## Текст для чтения
- - - -
Дважды в месяц «Горький» публикует обзор новинок современной зарубежной прозы. В новом выпуске — герои и героини в плену у самих себя, женская версия сборника «Тысяча и одна ночь» и самые необычные сказки в мире.

Антония Байетт. Призраки и художники. М.: Иностранка, 2017.  Перевод с английского Степана Бранда, Дмитрия Бузаджи, Ольги Варшавер, Ирины Зубановой, Ольги Исаевой, Матвея Межуева, Ольги Петровой, Анны Псурцевой, Дмитрия Псурцева, Марии Талачёвой

Второй том собрания короткой прозы Антонии Байетт подоспел сразу за первым, о котором «Горький» писал вот здесь, и читателя стоит предупредить, что это совсем другая книга. Если в первом томе собраны фантастические рассказы, то во втором — реалистические. Даже в том единственном месте, где есть призраки, мы не можем сказать наверняка, что они героине не мерещатся, а там, где есть ведьма, почти нет никакого колдовства, — может, это просто эвфемизм для понятия «старая одинокая дама». Но вот что точно есть в сборнике Байетт — это женщины. По сути, если первый том собрания рассказов был о способах сказительства, то второй посвящен героиням. Это, если позволите, женский том.

Начинается он с истории умной девочки Эмили в английском пансионе — увлеченной читательницы Расина, мечтающей о ясном и безжалостно упорядоченном мире его драмы. Но учительница ставит ее на место, повторяя, что еще неизвестно, от чего человечеству больше пользы — от хорошо написанной книги или хорошо вышитой скатерти. На выпускных экзаменах от учительского презрения у Эмили случается нервный срыв: рыдая, она вспоминает свою тетку Флоренс, которая всю жизнь читала книги и мечтала о путешествиях, но в итоге всю жизнь ухаживала за больной матерью, затем мужем, затем сестрой, а затем у нее уже был артрит и поехать она никуда не смогла. Флоренс до самой смерти сидела и вышивала шелком атласные полотнища. Гостиная, в которой сидит, выпрямившись в своем кресле, состарившаяся Флоренс, а вокруг, на всей мебели, развешаны полотнища — это образ плена духа. И это одна из вещей, которые занимают Байетт больше всего.

Вообще Антония Байетт невероятно умный и внимательный собеседник, ее рассуждений и наблюдений из одного этого сборника нам хватило бы на годы. Культура для нее — способ не просто выживания, но и жизни вообще. Но чем этот способ возвышеннее, чем труднее выход во внешний мир, тем труднее наладить связь, разговор с ним. И тогда единственным выходом становится крик — как в рассказе «Щиколотки Медузы»: его героиня разносит салон красоты, сломавшись от невозможности коммуникации со своим легкомысленным парикмахером.
- - - -
## Раздел материала
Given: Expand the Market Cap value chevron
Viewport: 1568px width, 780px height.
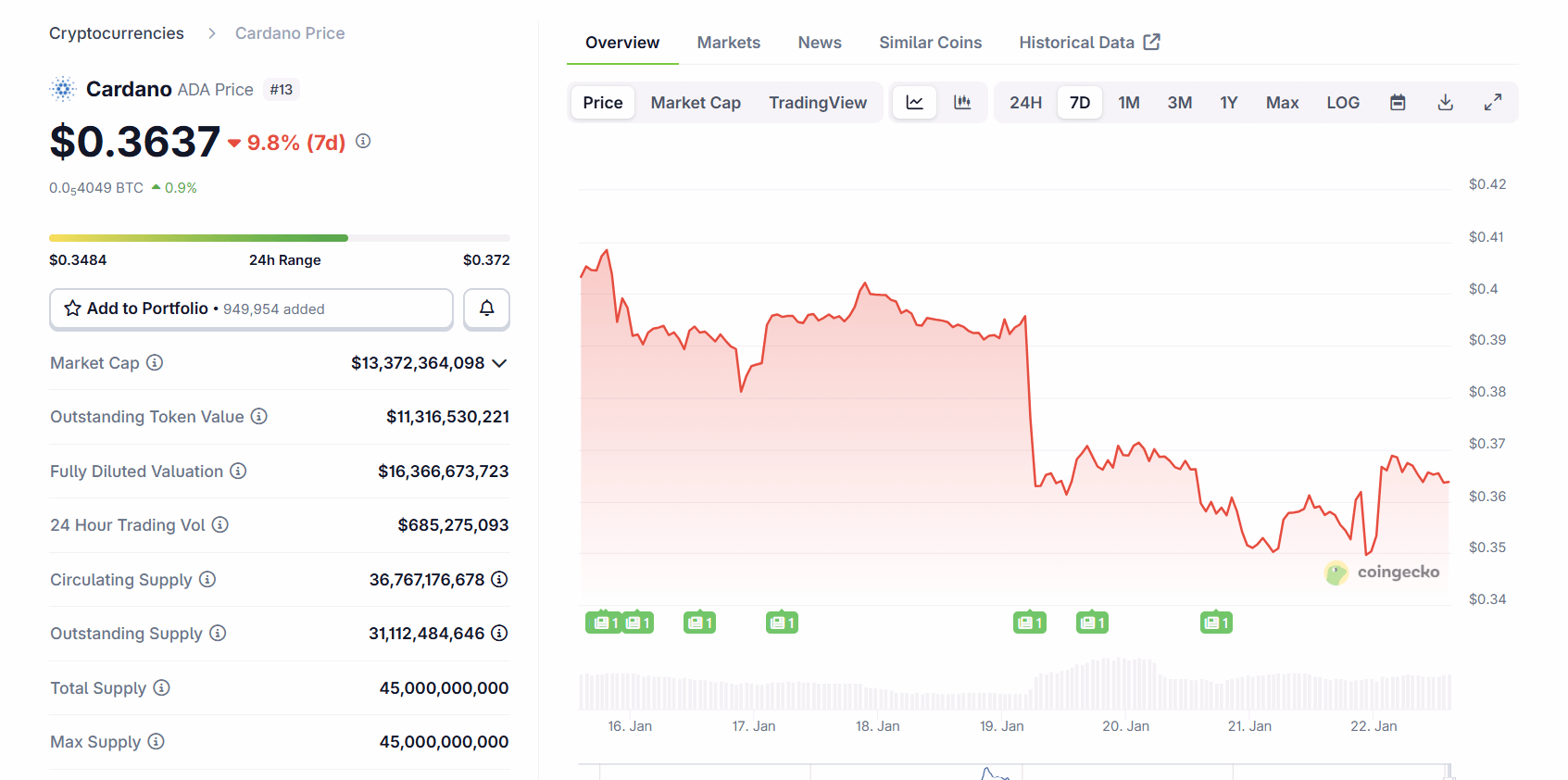Looking at the screenshot, I should tap(499, 363).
- - - -
## Задания
a) Перепечатайте из текста выше всё, начиная со слов «Дважды в месяц» и вплоть до слов «сказки в мире.».
b) Ответьте по тексту на вопросы:
(i) В каком издательстве и в каком году вышла книга «Призраки и художники»?
(ii) Чьей увлеченной читательницей была Эмили?
(iii) Что делает героиня рассказа «Щиколотки Медузы»?

## Ответы к заданиям
a)
Дважды в месяц «Горький» публикует обзор новинок современной зарубежной прозы. В новом выпуске — герои и героини в плену у самих себя, женская версия сборника «Тысяча и одна ночь» и самые необычные сказки в мире.

b)
(i) В издательстве «Иностранка», в 2017 году.
(ii) Расина.
(iii) Разносит салон красоты.